Task brief: Write out the following listing's lines from the one with "You are a computer-use" to the one with "Where should I click to: Open", exactly, with both included and no others.

Information provided:
════════════════

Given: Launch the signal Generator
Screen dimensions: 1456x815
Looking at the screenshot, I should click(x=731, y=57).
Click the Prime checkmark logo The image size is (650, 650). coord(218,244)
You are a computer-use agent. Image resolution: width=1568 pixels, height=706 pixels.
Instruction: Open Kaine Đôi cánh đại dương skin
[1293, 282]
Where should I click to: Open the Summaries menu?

════════════════

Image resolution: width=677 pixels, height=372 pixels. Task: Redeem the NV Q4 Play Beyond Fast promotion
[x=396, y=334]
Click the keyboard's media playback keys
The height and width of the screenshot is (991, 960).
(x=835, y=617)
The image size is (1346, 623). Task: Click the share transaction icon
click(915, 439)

════════════════

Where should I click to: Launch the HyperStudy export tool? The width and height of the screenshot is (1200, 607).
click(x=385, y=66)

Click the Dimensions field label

════════════════

Answer to the exercise:
You are a computer-use agent. Image resolution: width=1568 pixels, height=706 pixels.
Instruction: Open Kaine Đôi cánh đại dương skin
[1293, 282]
Where should I click to: Open the Summaries menu?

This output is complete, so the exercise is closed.